Instructions for the task: From the Debug Sync Facility text below, set down word for word the part that opens with the words containing "When activated, a" and closes with "they are active).".

Text passage:
BEGIN
The Debug Sync Facility
Contents
The Debug Sync Facility allows placement of synchronization points in the server code by using the DEBUG_SYNC macro:
open_tables(...) DEBUG_SYNC(thd, "after_open_tables"); lock_tables(...)
When activated, a sync point can
- Emit a signal and/or
- Wait for a signal
Nomenclature | Description |
---|---|
signal | A value of a global variable that persists until overwritten by a new signal. The global variable can also be seen as a "signal post" or "flag mast". Then the signal is what is attached to the "signal post" or "flag mast". |
emit a signal | Assign the value (the signal) to the global variable ("set a flag") and broadcast a global condition to wake those waiting for a signal. |
wait for a signal | Loop over waiting for the global condition until the global value matches the wait-for signal. |
By default, all sync points are inactive. They do nothing (except to burn a couple of CPU cycles for checking if they are active).
A sync point becomes active when an action is requested for it. To do so, put a line like this in the test case file:
SET DEBUG_SYNC= 'after_open_tables SIGNAL opened WAIT_FOR flushed';
This activates the sync point
'after_open_tables'
. It requests it to emit the
signal 'opened'
and wait for another thread to emit
the signal 'flushed'
when the thread's execution
runs through the sync point.
For every sync point there can be one action per thread only. Every thread can request multiple actions, but only one per sync point. In other words, a thread can activate multiple sync points.
Here is an example how to activate and use the sync points:
--connection conn1 SET DEBUG_SYNC= 'after_open_tables SIGNAL opened WAIT_FOR flushed'; send INSERT INTO t1 VALUES(1); --connection conn2 SET DEBUG_SYNC= 'now WAIT_FOR opened'; SET DEBUG_SYNC= 'after_abort_locks SIGNAL flushed'; FLUSH TABLE t1;
When conn1
runs through the
INSERT
statement, it hits the sync point
'after_open_tables'
. It notices that it is active
and executes its action. It emits the signal
'opened'
and waits for another thread to emit the
signal 'flushed'
.
conn2
waits immediately at the special sync point 'now'
for another thread to emit the 'opened'
signal.
A signal remains in effect until it is overwritten. If
conn1
signals 'opened'
before
conn2
reaches 'now'
,
conn2
will still find the
'opened'
signal. It does not wait in this case.
When conn2
reaches 'after_abort_locks'
, it signals 'flushed'
, which lets conn1
awake.
Normally the activation of a sync point is cleared when it has been executed. Sometimes it is necessary to keep the sync point active for another execution. You can add an execute count to the action:
SET DEBUG_SYNC= 'name SIGNAL sig EXECUTE 3';
This sets the signal point's activation counter to 3. Each execution decrements the counter. After the third execution the sync point becomes inactive.
END
Entries supplied:
BEGIN
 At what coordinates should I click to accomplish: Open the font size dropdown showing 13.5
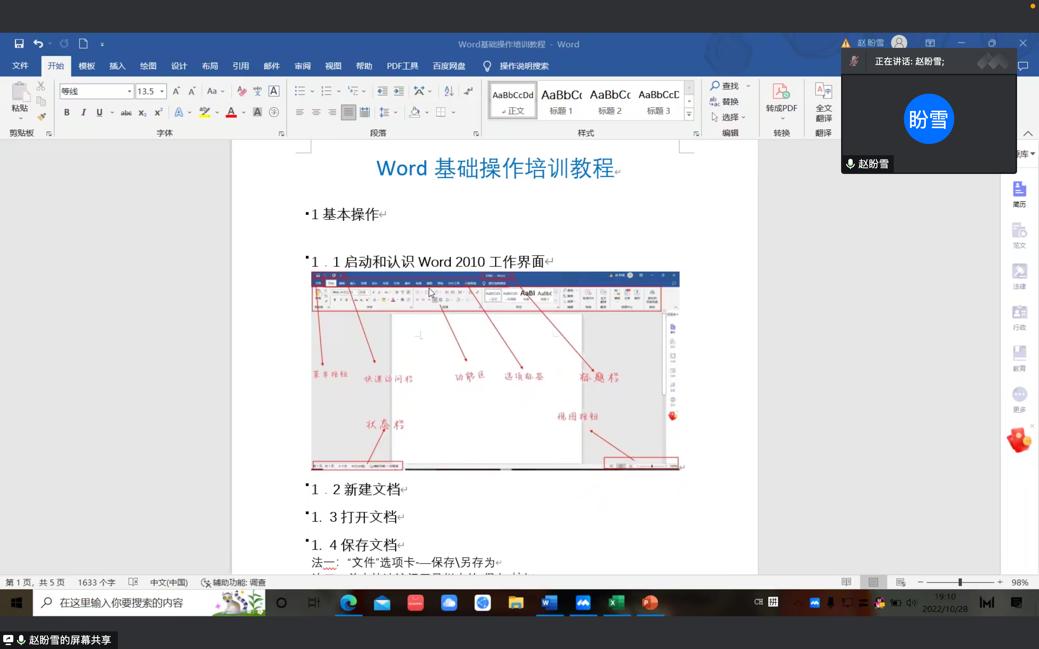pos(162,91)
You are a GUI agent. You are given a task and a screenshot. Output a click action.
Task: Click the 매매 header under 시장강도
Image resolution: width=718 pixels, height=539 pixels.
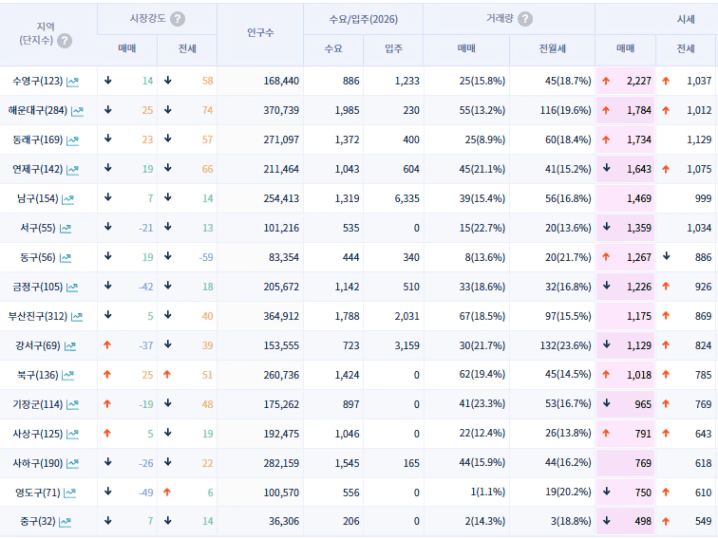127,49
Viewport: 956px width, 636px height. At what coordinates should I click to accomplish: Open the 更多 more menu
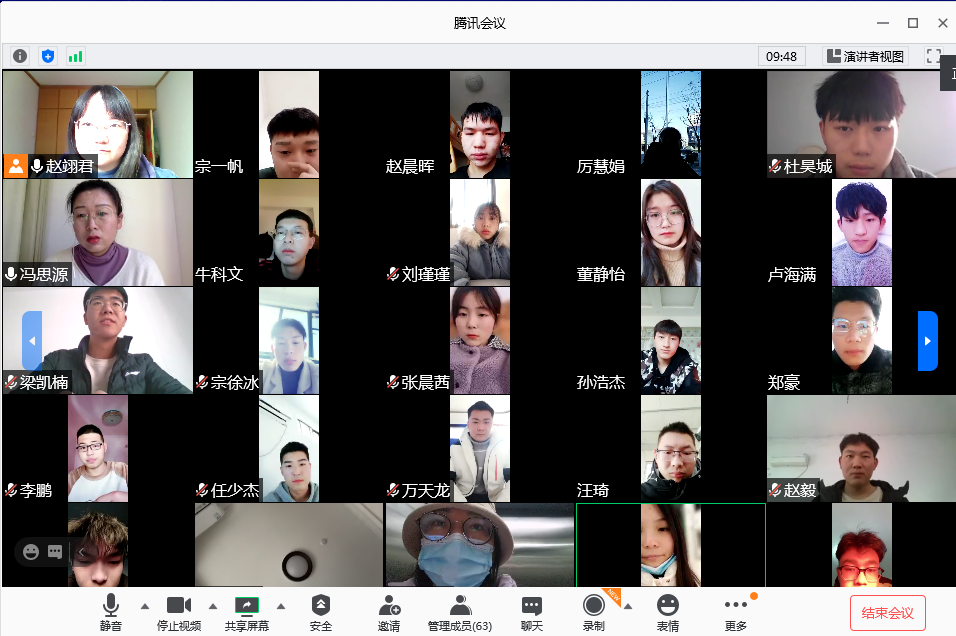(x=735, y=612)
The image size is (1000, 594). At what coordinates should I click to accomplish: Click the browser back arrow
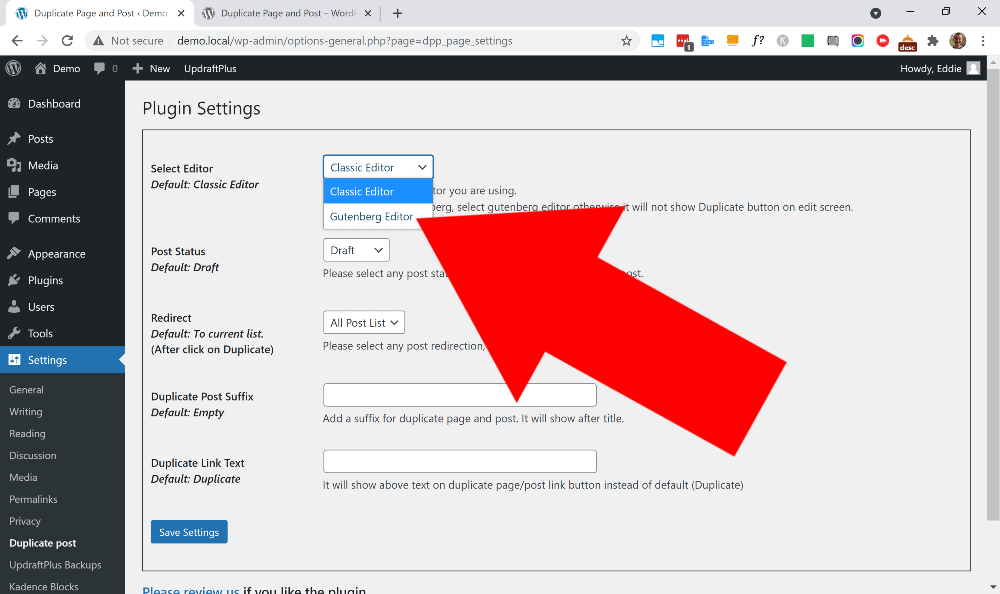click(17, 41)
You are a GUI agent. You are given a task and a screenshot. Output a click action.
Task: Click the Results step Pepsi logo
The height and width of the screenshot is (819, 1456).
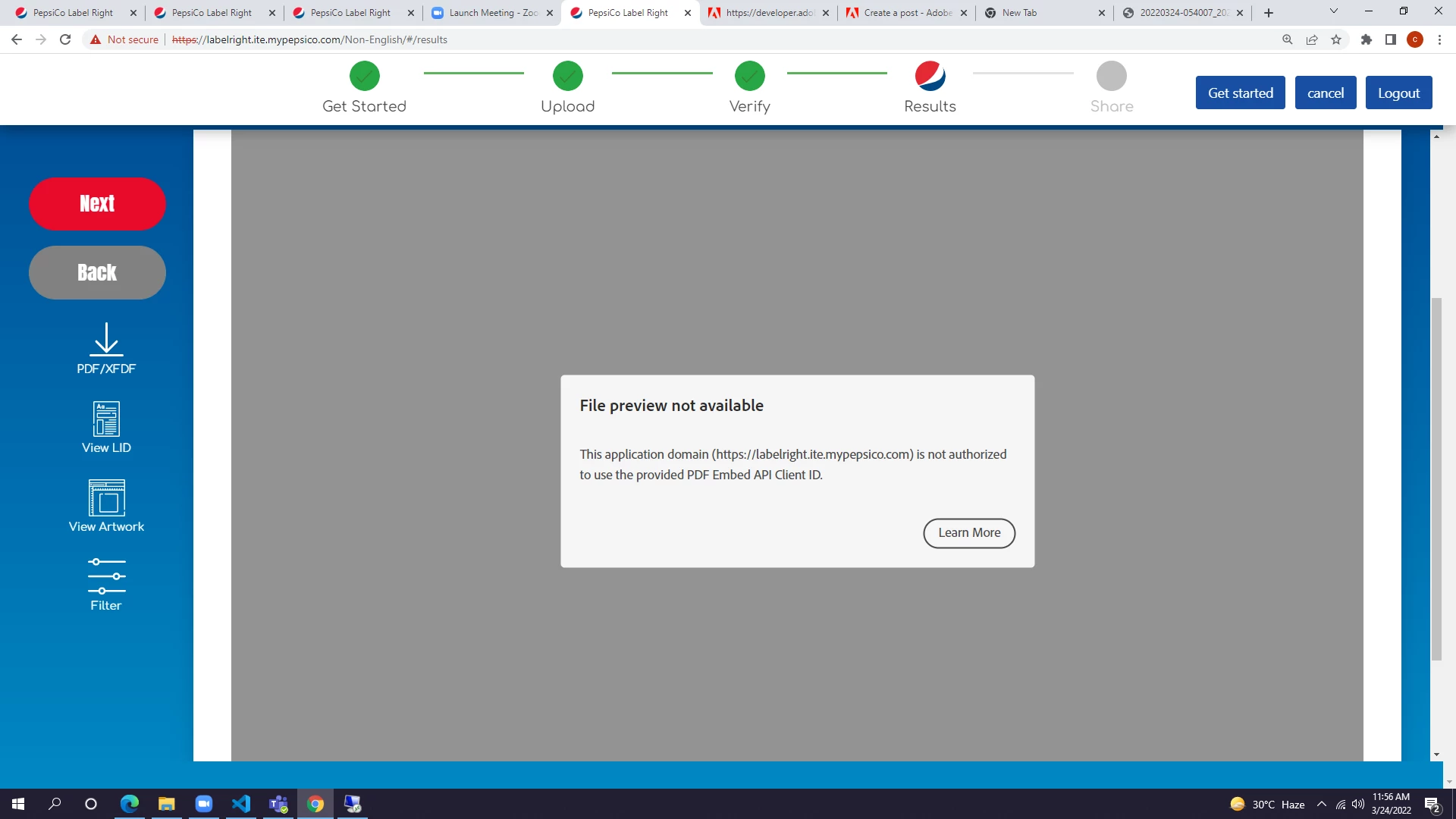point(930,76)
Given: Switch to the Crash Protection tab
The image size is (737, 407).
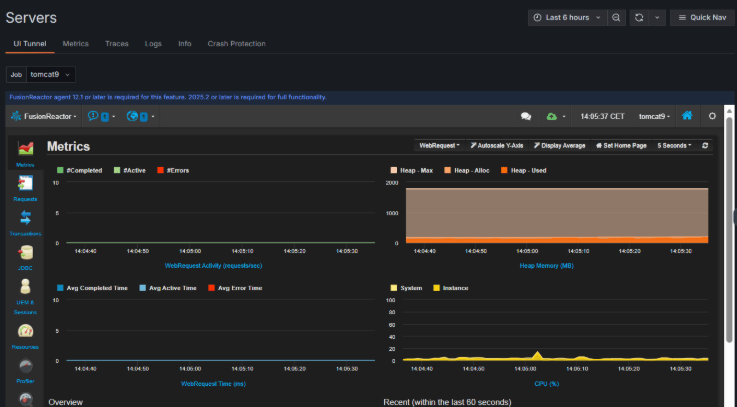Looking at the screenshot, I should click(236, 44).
END
BEGIN
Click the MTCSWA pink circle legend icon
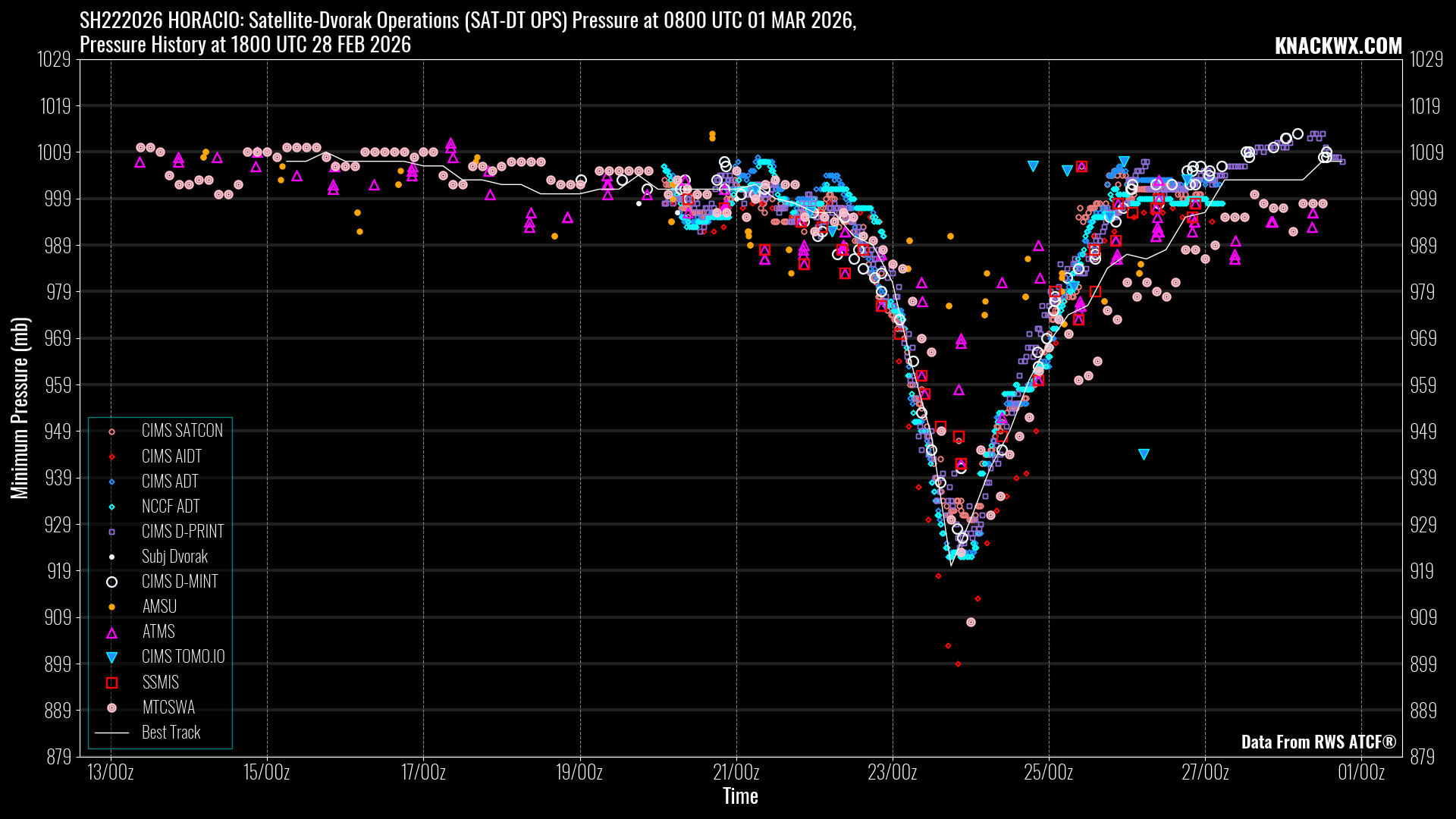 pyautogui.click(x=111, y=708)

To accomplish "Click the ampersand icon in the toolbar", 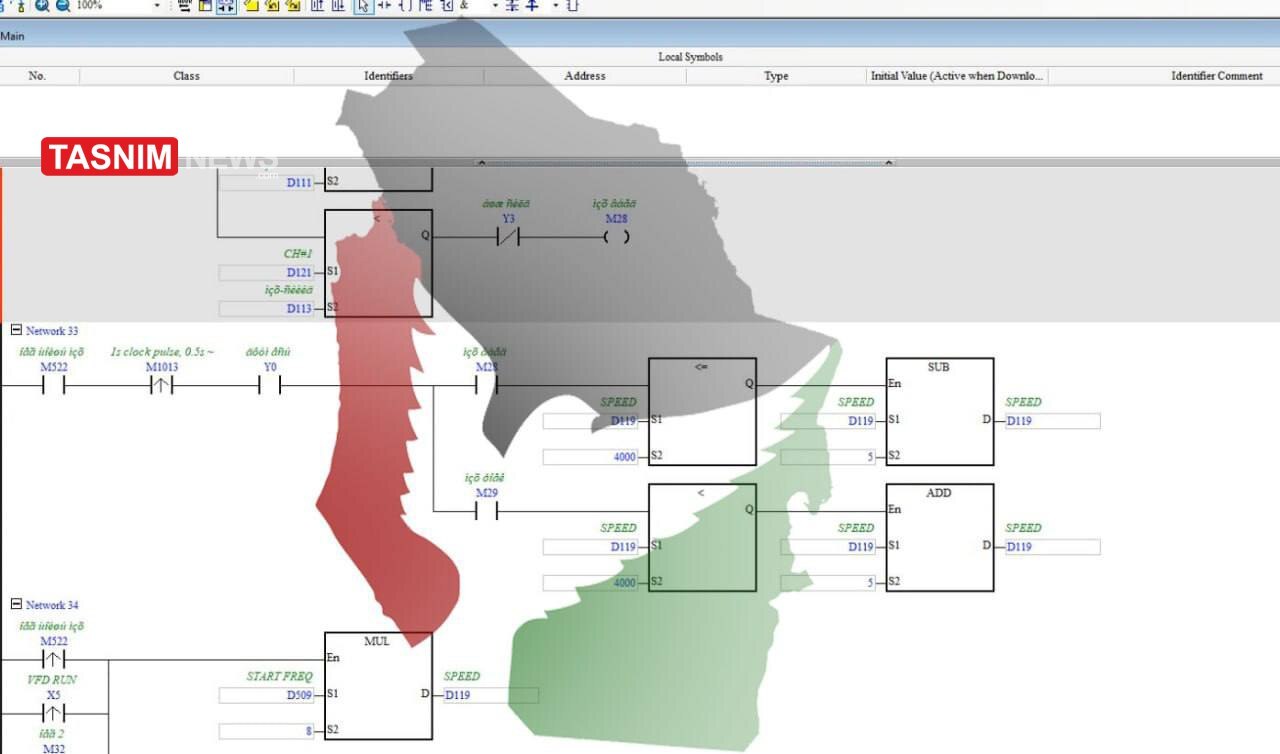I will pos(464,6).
END
BEGIN
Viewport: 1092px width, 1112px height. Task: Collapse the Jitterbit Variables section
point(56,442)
END
Exercise response:
When activated, a sync point can
- Emit a signal and/or
- Wait for a signal
Nomenclature | Description |
---|---|
signal | A value of a global variable that persists until overwritten by a new signal. The global variable can also be seen as a "signal post" or "flag mast". Then the signal is what is attached to the "signal post" or "flag mast". |
emit a signal | Assign the value (the signal) to the global variable ("set a flag") and broadcast a global condition to wake those waiting for a signal. |
wait for a signal | Loop over waiting for the global condition until the global value matches the wait-for signal. |
By default, all sync points are inactive. They do nothing (except to burn a couple of CPU cycles for checking if they are active).